[What to work on] Copy each of the following items word for word.

===

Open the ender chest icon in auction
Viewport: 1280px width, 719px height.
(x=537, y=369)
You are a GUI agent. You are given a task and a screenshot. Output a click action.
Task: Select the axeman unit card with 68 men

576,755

===

[Exercise output]
Open the ender chest icon in auction
Viewport: 1280px width, 719px height.
(x=537, y=369)
You are a GUI agent. You are given a task and a screenshot. Output a click action.
Task: Select the axeman unit card with 68 men

576,755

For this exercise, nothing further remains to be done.